Judge, attorney have terse exchange over witness in Weslaco bribery trial

Former Hidalgo County Precinct 1 Commissioner Arturo "A.C" Cuellar, center, stands outside the McAllen federal courthouse with his defense attorney, Carlos A. Garcia, left, on Wednesday, Oct. 12, 2022. Cuellar and Weslaco businessman Ricardo Quintanilla are on trial for bribery. (Dina Arévalo | [email protected])

McALLEN — Just before lunch on Wednesday, the defense rested its case in the trial against two men accused of participating in a multimillion-dollar public corruption scheme related to the rehabilitation of Weslaco’s water treatment plants.

Former Hidalgo County Precinct 1 Commissioner Arturo “A.C.” Cuellar and Weslaco businessman Ricardo “Rick” Quintanilla stand accused of accepting bribes from the contractors tasked with the water plant project, and in turn, paying out bribes to numerous public officials in exchange for their favorable votes.

*YOUR TASK*
Please carry on the Weslaco bribery trial article from its last sentence. The listing that comes next is from a separate source.

*DATA EXCERPT*

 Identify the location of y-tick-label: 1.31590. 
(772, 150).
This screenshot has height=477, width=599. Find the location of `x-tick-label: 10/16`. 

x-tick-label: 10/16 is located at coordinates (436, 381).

*RESULT OF THIS TASK*
The trial has proceeded in McAllen federal court for more than a week; however, Wednesday’s proceedings didn’t begin with the continuation of the defense’s first witness. Instead, it began with a battle over their second, who had yet to take the stand.


Things began with Carlos A. Garcia, the attorney representing Cuellar, taking issue with a motion that prosecutors filed shortly before the judge took the bench.

The government’s motion sought to prevent Garcia from calling FBI special agent David L. Roncska as a witness.

Roncska had been one of a small group of agents who worked on the Weslaco bribery investigation from its inception in 2016 and onward.

His relevance as a defense witness came after Garcia alleged that Roncska may have been prejudicial during the investigation — contrary to the FBI’s own ethical codes for agents to act dispassionately and without preconceptions.

While questioning another FBI agent earlier this week — special agent Jason Malkiewicz, who led the case — Garcia explored the possibility of Roncska’s potential bias.

Garcia claimed that Roncska’s impropriety was illustrated in an audio recording the two FBI agents — along with an IRS criminal investigator — made during their first interview with John F. Cuellar at his Weslaco home in 2018.

During a moment when John Cuellar had stepped away, the three federal agents could be heard on the recording whispering amongst themselves, Garcia said.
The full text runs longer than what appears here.